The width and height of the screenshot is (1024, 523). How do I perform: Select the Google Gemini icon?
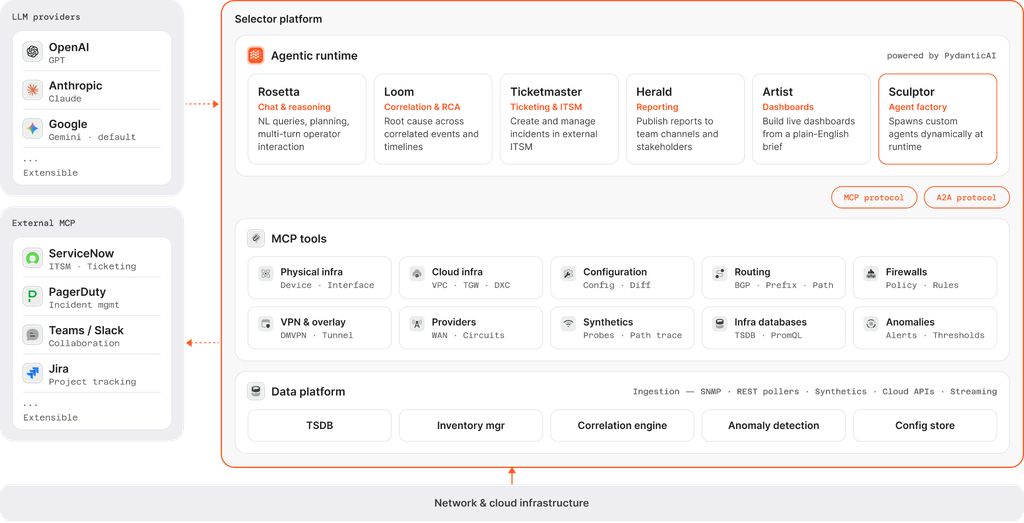[x=33, y=129]
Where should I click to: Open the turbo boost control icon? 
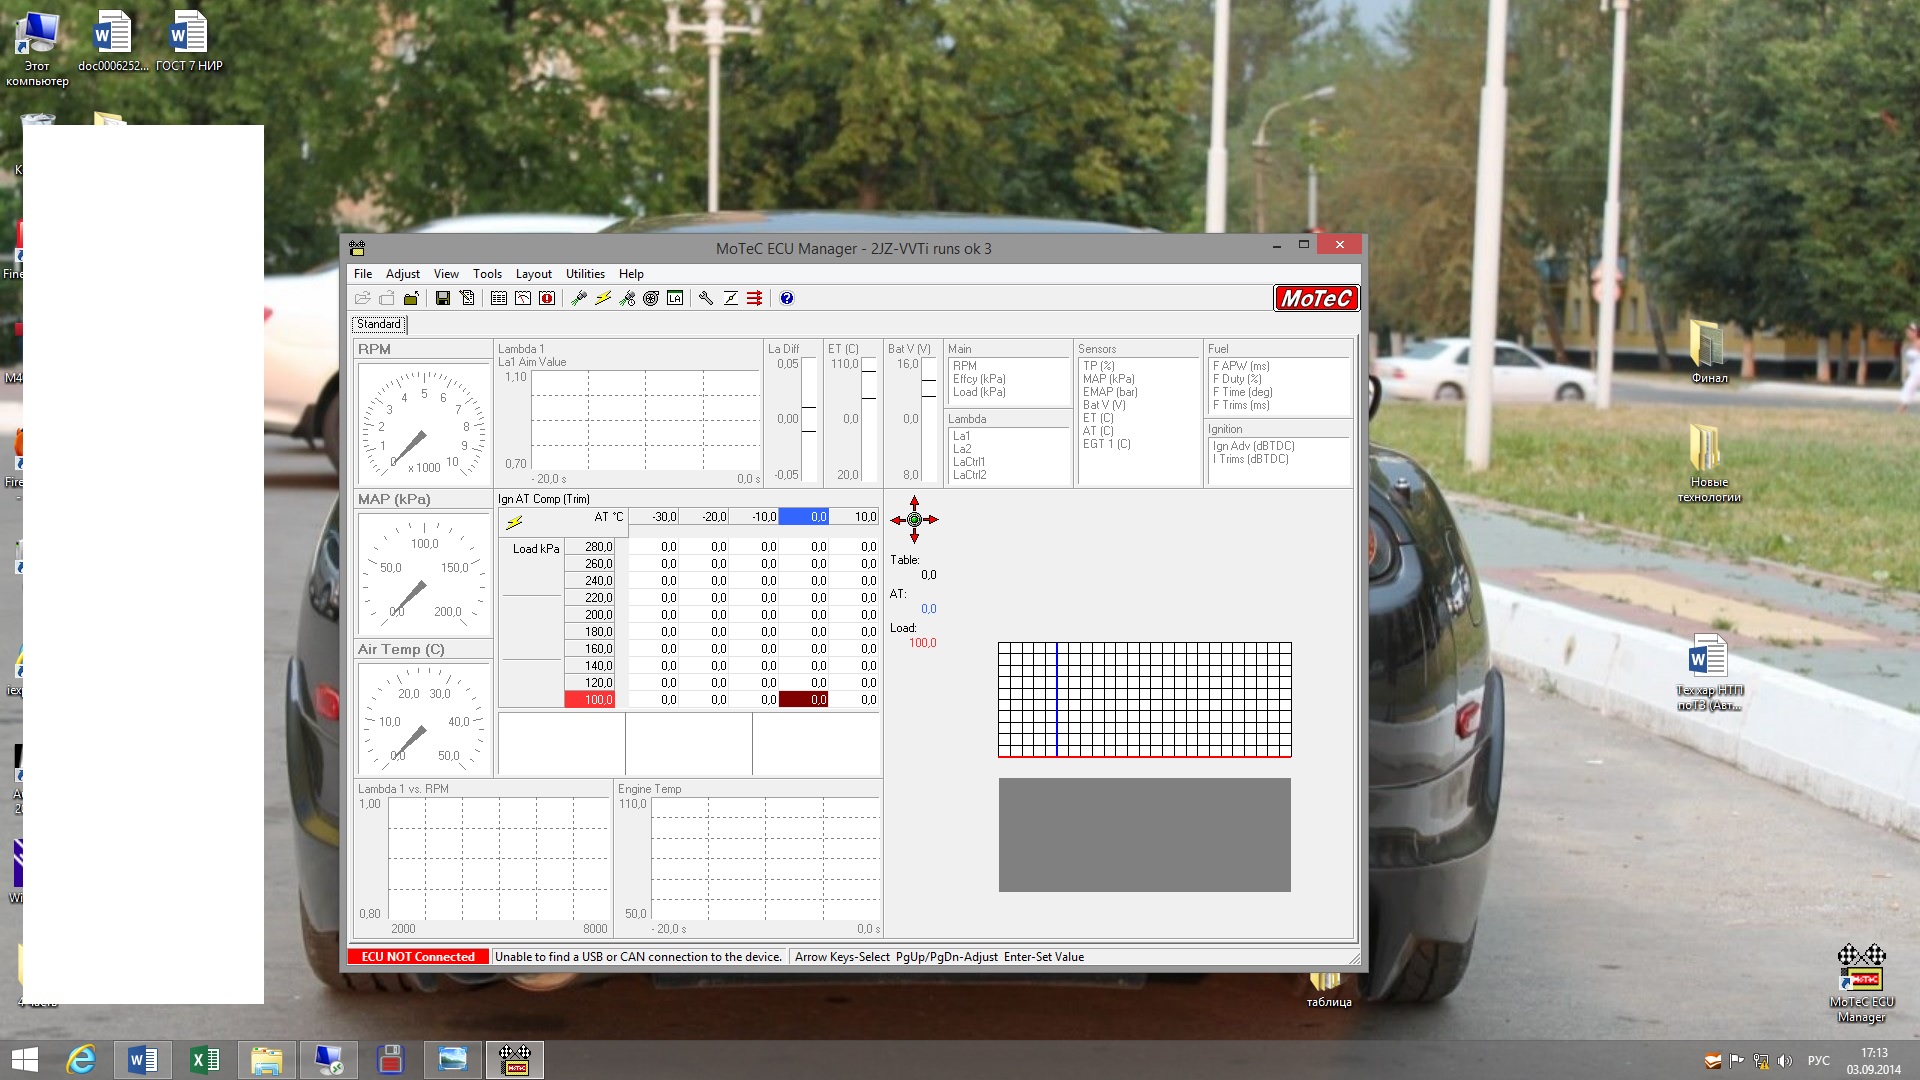[x=651, y=298]

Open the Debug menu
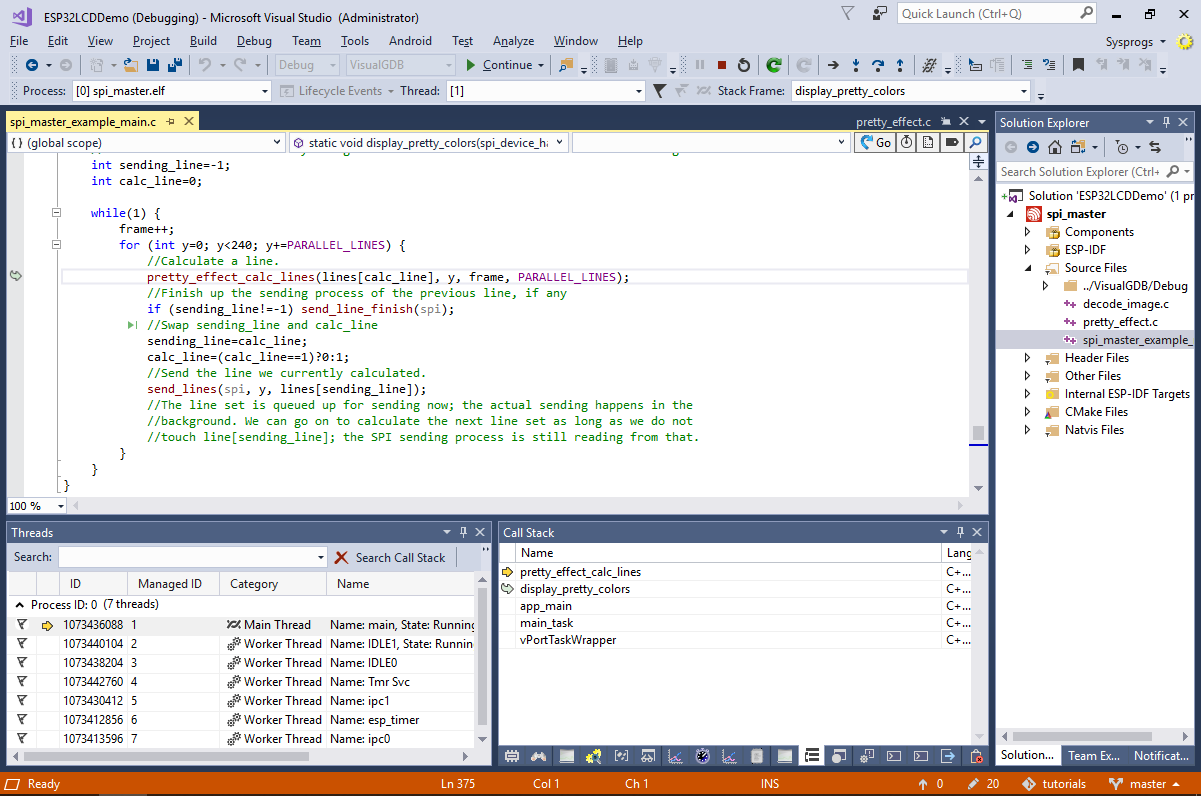[254, 41]
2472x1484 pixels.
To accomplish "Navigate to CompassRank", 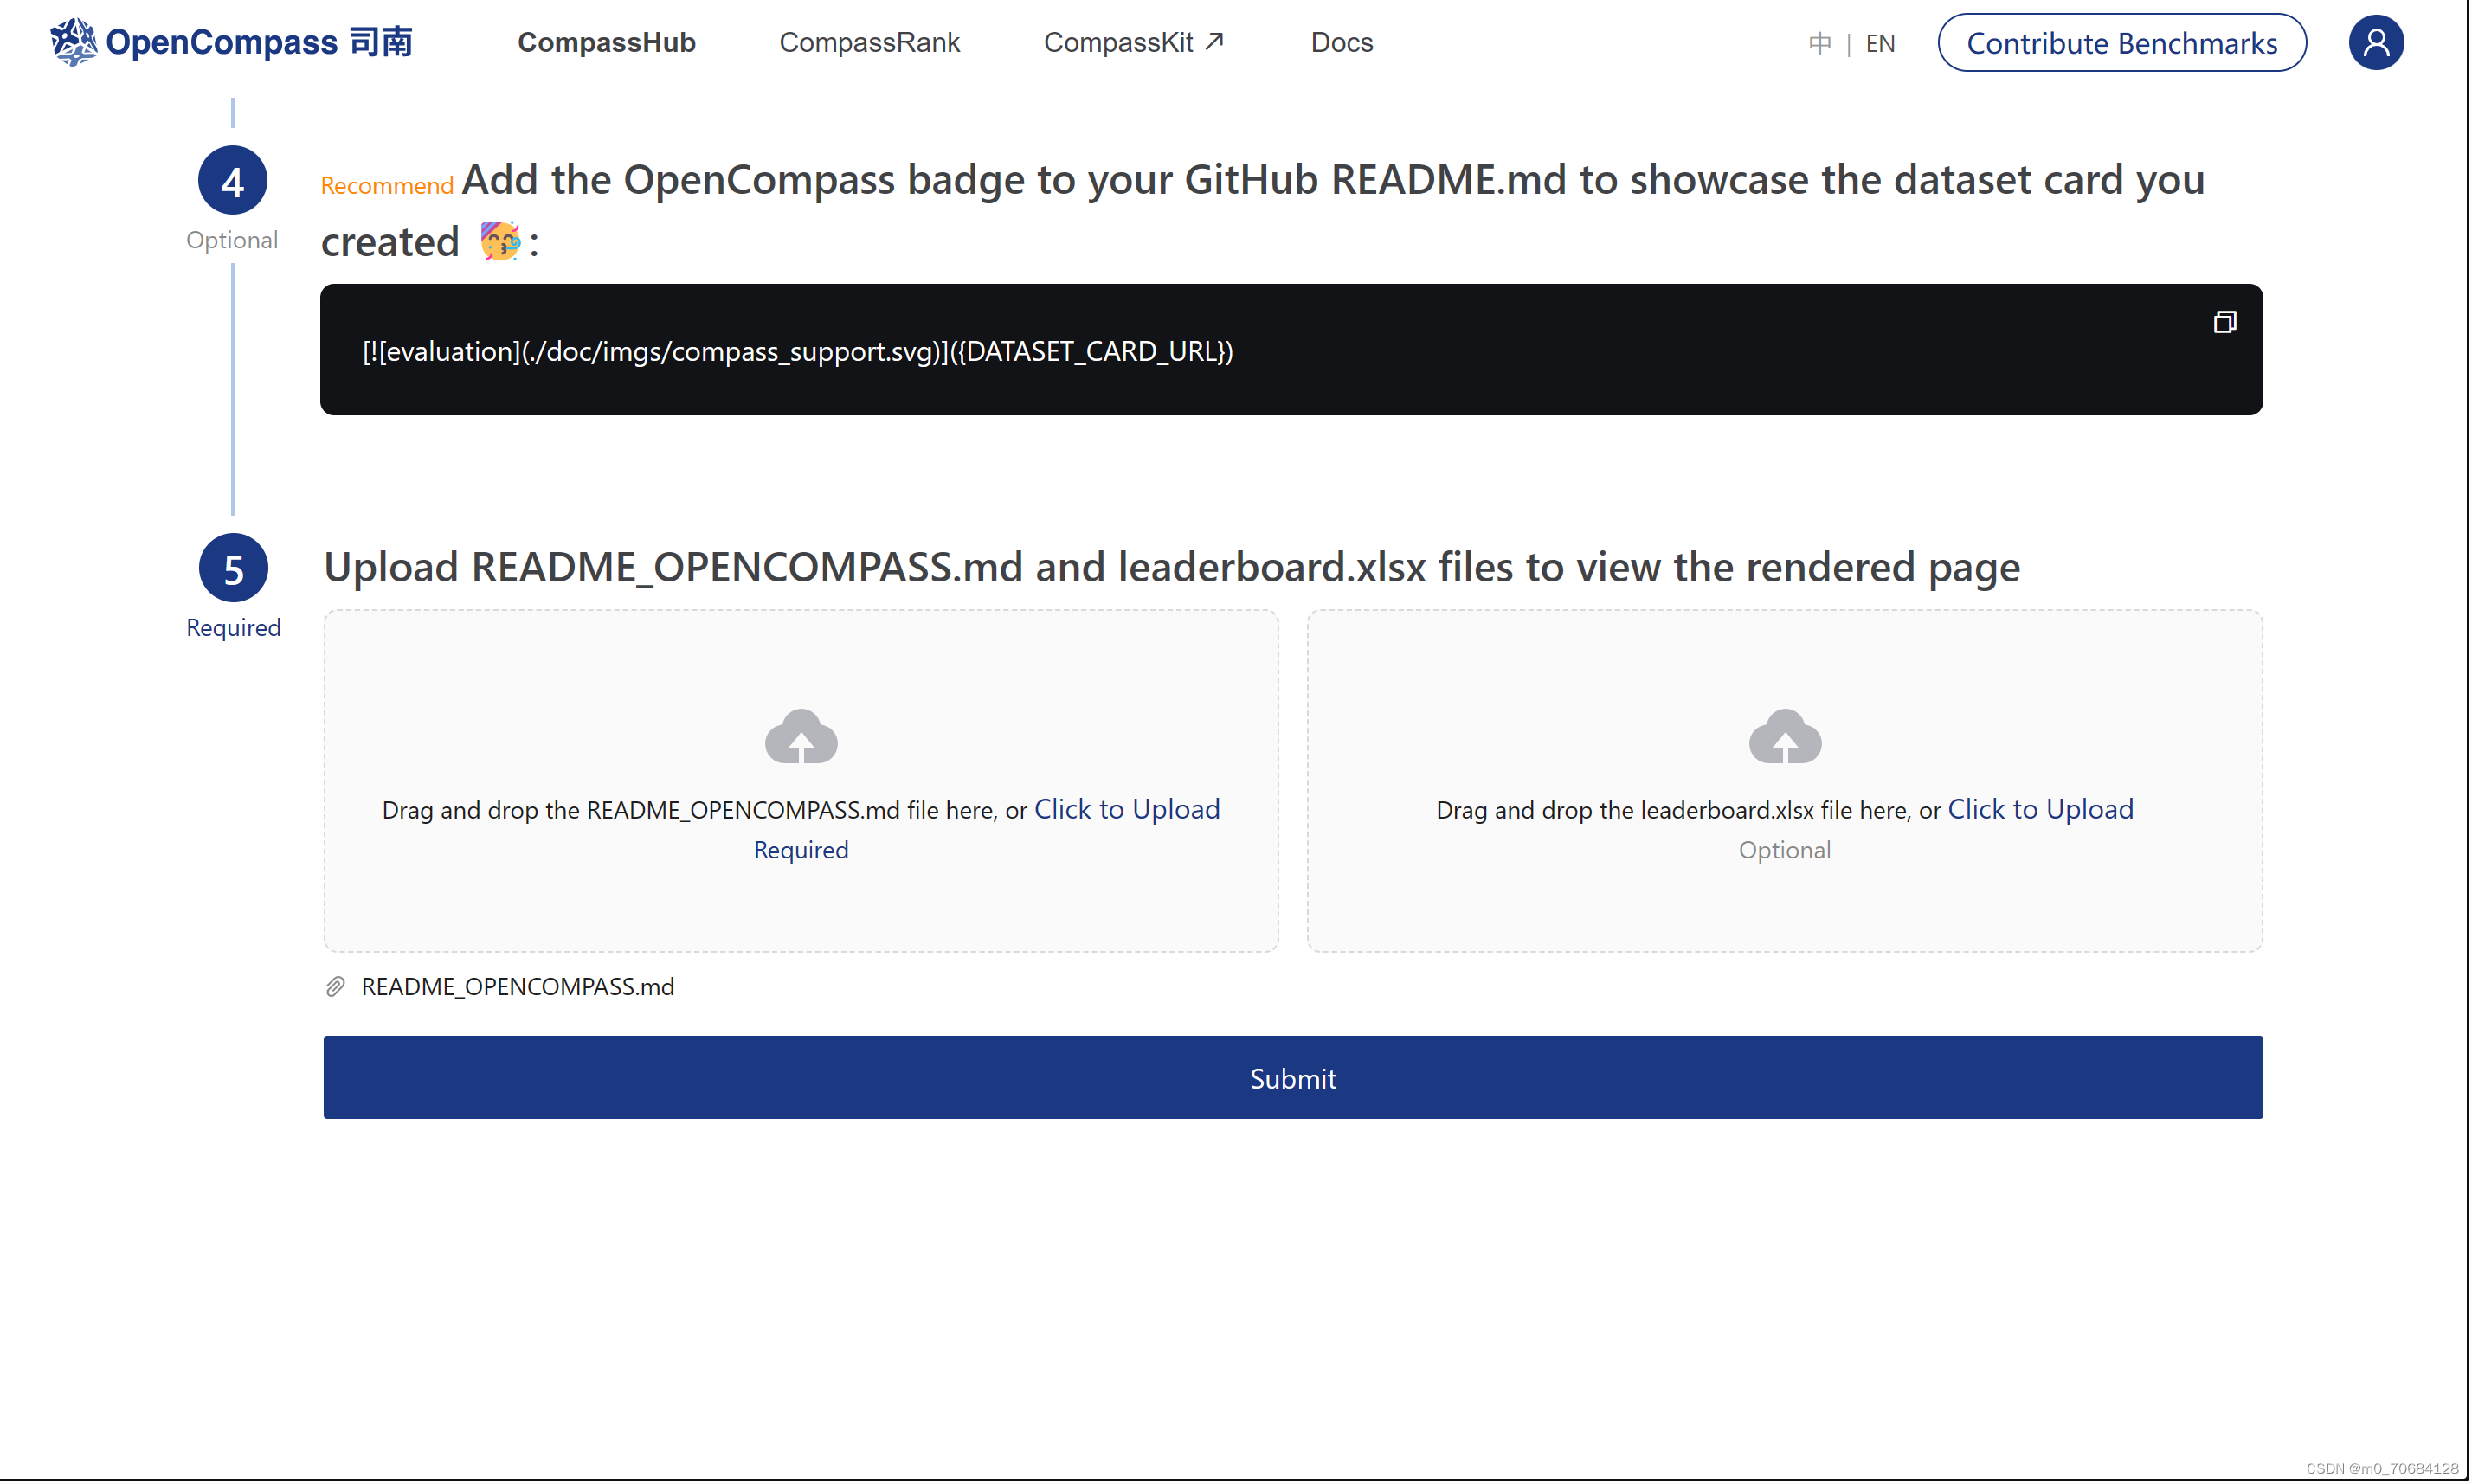I will 869,42.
========================================
→ Work to be completed: Pick out and copy each line of the data above that contains the word "icon". Case counts.

→ Solved exercise:
The width and height of the screenshot is (1024, 523). How do I perform: Select the Google Gemini icon?
Where should I click to: Open the turbo boost control icon? 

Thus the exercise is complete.